Bitcoin Anarchy and Tracking Cryptocurrency
He is partly correct about one thing, though. Bitcoin is anarchic. But not for the reasons he suggests. Bitcoin is decentralized and peer-to-peer. The currency functions outside the scope of government, because government has a tendency to steal and print money uncontrollably and irresponsibly. In other words, Bitcoin was created as a countermeasure. It was intended to balance the playing field and stop government crimes. If Stevens truly worries about criminality, he would venerate and evangelize Bitcoin for its ability to disrupt public wrongdoing; he should not vie to demonize and ban it.
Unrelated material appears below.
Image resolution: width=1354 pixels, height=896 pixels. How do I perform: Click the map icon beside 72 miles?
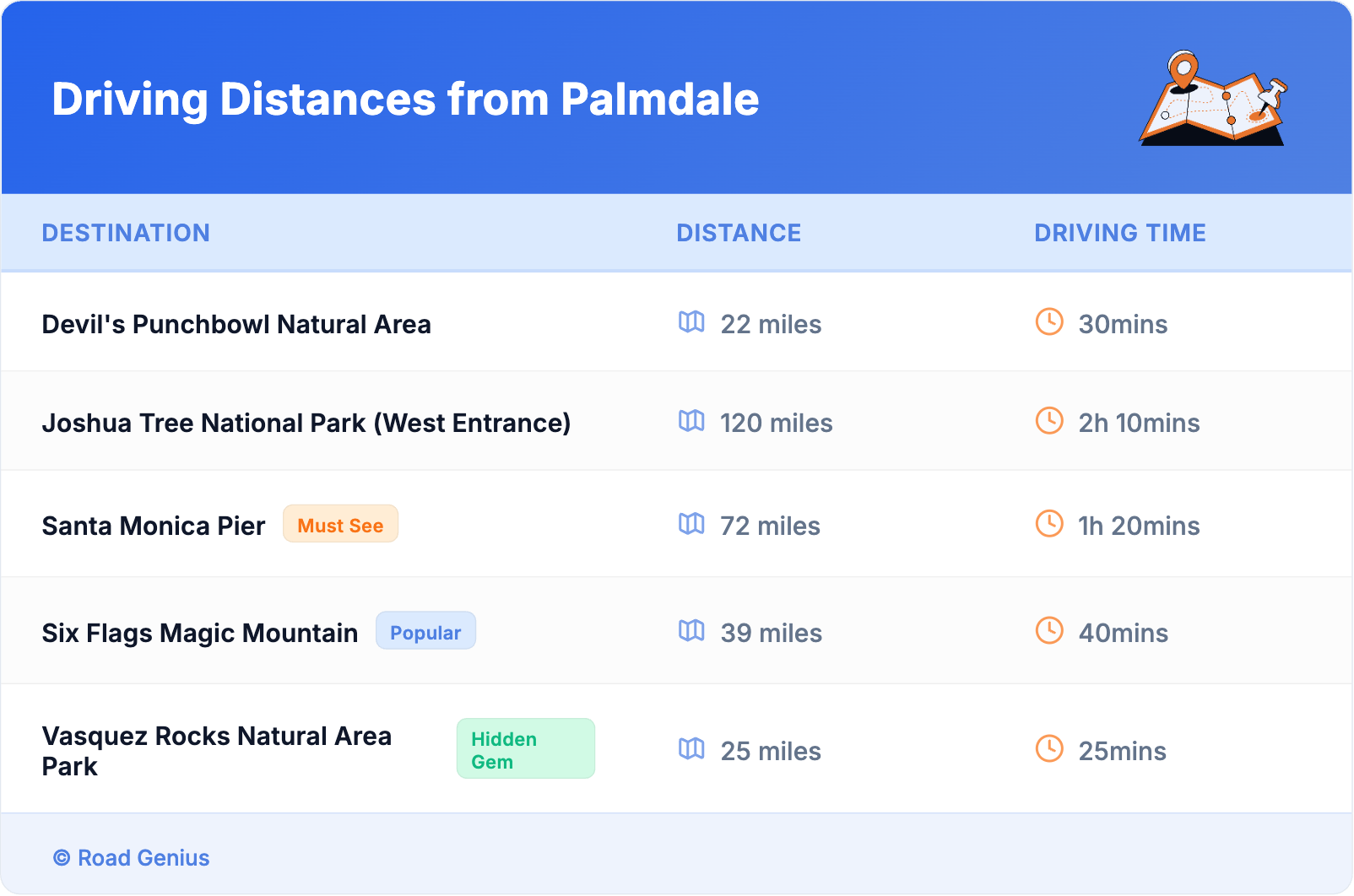(x=691, y=523)
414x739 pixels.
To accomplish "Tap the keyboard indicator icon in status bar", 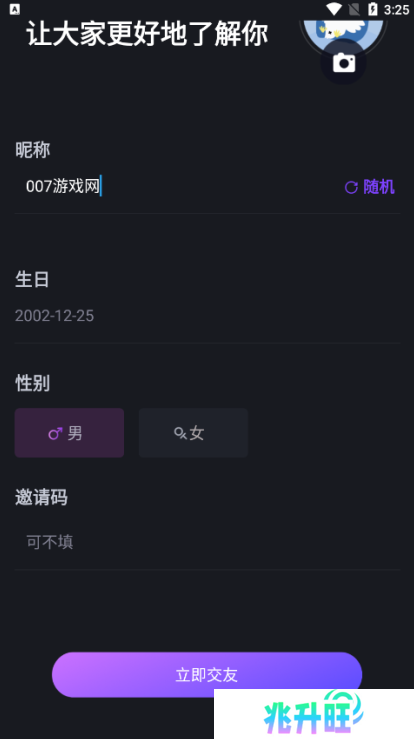I will [x=15, y=9].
The main thrust of his argument is inaccurate, too. Bitcoin can be tracked. It is pseudonymous. Many people have already been arrested for using Bitcoin in illegal activities. They have had their Bitcoin transactions followed and ferreted out. The currency can also be given back to other people if it is hunted down and “authorities” uncover private keys. It is totally false that people have no recourse if they have bitcoins stolen. The blockchain publicly records all transactions. Thus, it takes ingenuity to use the protocol in total darkness and commit certain crimes. Even dark wallets and multiple keys may not guarantee anonymity. It is true, however, that Bitcoin cannot be forced back into a wallet after it is sent.
Carelessness Leads to Theft; Bitcoin Does not Threaten Property
Many cases involving Bitcoin theft demonstrate carelessness or ignorance on behalf of the user. Bitcoin is a financial “push” system, which means money can only be sent out from private wallets. It cannot be pulled from outside systems or individuals — this inbuilt feature prevents theft by design. The only way for people to lose their Bitcoin is if they are careless with their private keys, or they send money to an untrustworthy address.
Bitcoin is not a threat to property, even with its perceived weaknesses. Bitcoin represents money that cannot be easily controlled. If the author is concerned about property, he would not preach fire and brimstone. He would acquire cryptocurrency. Bitcoin guarantees that government cannot contain and easily steal people’s money. It remains in the hand of the owner.
Bitcoin: A Criminal Currency?
These arguments lead into Steven’s notion that Bitcoin is a “criminal currency.” However, the truth contradicts this idea. Bitcoin is much safer than fiat, which is abundantly used for crime. The amount of crime committed with the dollar is unparalleled. Some of the crime is also “legal.” Banksters and politicians fraudulently stuff their coffers all the time. What greater evil exists beyond this centrally controlled money whoring?
More people also use Bitcoin for non-criminal purposes; Stevens fails to address this fact. Many business and companies, including Overstock, Tigerdirect, Virgin galactic, and others actively accept Bitcoin. If it is a “criminal currency,” why are reputable businesses and decent people using Bitcoin as a medium of exchange? It falls to reason that if good people can take advantage of cryptocurrency, then it is a type of money not solely consigned to underworld markets. Stevens plays up this “criminality” issue as a form of fear-mongering, without telling the truth about the currency and its many, growing uses.
Goldbuggery and Totalitarian Agendas
At the end of his article, Stevens arrogantly claims that people can just keep gold if they want to hold non-fiat currency, because gold is not a threat to “safety” and “order.” Ironically, the only threat to safety and order was Steven’s rhetoric. No one is forced to use Bitcoin, and Stevens dares to speak on behalf of those who use the digital currency. If anyone harms another person, the perpetrator can be punished, regardless of the currency involved. It is not up to the Stevens or anyone else to decide what is best for people.
Stevens just wants to exercise totalitarian control over other people’s decisions. He is a Statist who marshals proud, yet misguided, utilitarian notions to ban things for the good of society, while threatening and coercing others. Don’t trust people who want to create rules and who do not comprehend the material they want to legislate. It is hypocritical and thoughtless.